>Anyone have the skinny on available fonts and licensing issues involved in
>distributing those fonts?  If there's a plethora, do you have a favorite,
>and why is it your favorite.
>
>I guess more importantly, since I assume most of the fonts are a 'lookup
>assignment table' type system, if possible, we'd like to use a font that
>a) gives a good clean overall screen and print appearance especially when
>a user resizes layout, b)  contains tons of symbols to satisfy any musical
>whim, c) is available and somewhat similar in font-metrics across
>platforms { mac, pc, X }

TeX is cross-platform, sort of, and has all the symbols you want.  You
can also get its fonts in TrueType and PostScript versions, and I *think*
you can get most of what you want for free, at least if you're prepared
to do some conversion work.  Have a rummage round a TeX archive site.

Your problems are (a) TeX has an idiosyncratic scheme for accessing
fonts which no other application can make use of, and (b) the standard
TeX text font, Computer Modern, is an etiolated abortion that nobody
in their right mind would want to use if they weren't stuck with TeX
and which appears to be the result of a conspiracy by headache-pill
manufacturers.

I think it would be better to adopt one font for the symbols (music
encoded in ABC doesn't need a great number of them) and let users
assign other fonts to specific roles in the score themselves (title
font, composer font, text annotation font...).  A user who is trying
to embed scores generated by your software into other documents, or
match an existing "house style" for publication, will need the ability
to control these.

If you must make a choice or set a default...

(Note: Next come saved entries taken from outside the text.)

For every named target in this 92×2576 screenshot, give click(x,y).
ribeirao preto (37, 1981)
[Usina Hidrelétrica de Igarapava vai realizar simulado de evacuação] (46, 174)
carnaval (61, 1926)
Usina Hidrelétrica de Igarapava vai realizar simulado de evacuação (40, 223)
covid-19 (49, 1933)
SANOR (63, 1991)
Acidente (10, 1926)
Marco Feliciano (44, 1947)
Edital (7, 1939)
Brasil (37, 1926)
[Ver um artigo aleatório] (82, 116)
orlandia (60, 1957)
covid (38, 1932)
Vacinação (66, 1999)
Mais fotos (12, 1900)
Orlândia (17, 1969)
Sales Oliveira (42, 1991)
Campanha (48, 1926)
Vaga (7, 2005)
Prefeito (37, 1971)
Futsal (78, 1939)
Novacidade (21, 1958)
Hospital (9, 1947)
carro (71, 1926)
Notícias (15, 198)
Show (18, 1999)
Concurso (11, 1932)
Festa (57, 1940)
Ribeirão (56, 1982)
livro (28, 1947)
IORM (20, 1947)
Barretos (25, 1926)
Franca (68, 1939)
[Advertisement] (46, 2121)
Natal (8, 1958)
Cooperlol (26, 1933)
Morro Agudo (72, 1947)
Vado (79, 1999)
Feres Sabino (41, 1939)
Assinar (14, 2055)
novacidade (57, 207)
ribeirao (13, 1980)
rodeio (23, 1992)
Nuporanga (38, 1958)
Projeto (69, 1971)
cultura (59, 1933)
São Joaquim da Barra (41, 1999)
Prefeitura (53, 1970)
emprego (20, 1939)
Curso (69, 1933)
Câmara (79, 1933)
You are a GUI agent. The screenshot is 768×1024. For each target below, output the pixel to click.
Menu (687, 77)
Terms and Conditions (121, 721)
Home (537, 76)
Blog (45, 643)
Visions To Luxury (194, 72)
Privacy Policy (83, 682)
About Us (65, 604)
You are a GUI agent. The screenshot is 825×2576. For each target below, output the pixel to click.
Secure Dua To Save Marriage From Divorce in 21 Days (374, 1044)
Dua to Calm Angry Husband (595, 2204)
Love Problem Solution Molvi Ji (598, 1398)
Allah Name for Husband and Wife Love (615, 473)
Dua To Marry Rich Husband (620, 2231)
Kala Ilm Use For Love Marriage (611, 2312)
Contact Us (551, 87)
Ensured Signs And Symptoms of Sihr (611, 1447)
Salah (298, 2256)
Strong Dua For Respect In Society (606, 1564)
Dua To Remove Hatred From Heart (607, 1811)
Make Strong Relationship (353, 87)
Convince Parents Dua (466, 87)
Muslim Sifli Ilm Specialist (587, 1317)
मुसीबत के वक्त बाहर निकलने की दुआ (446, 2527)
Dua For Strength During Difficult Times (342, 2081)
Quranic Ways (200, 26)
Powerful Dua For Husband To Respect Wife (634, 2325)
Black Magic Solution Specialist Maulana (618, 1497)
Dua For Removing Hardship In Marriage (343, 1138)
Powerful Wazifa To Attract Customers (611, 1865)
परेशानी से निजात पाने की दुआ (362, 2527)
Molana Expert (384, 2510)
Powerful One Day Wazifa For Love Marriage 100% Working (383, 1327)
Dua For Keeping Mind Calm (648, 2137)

My favourite variable-width serif text font is Palatino.  I arrived at
that choice by experiment: my vision is not particularly good, has been
deteriorating for years, and this was during a bad patch.  I printed a
pageful of the same text at the same size in every font I could find,
seeing which one was readable from the greatest distance.  Palatino
won by a big margin, with Computer Modern far at the bottom by an even
bigger one.  Bodoni, Garamond and Caslon would probably rate pretty
well too, I couldn't test them at the time.

I haven't done the same experiment as thoroughly with other kinds of
font, but get the impression Gill Sans would beat any other sans-serif
proportional font at the same test.  I generally use Courier for fixed-
width but I'm sure there must be something better out there.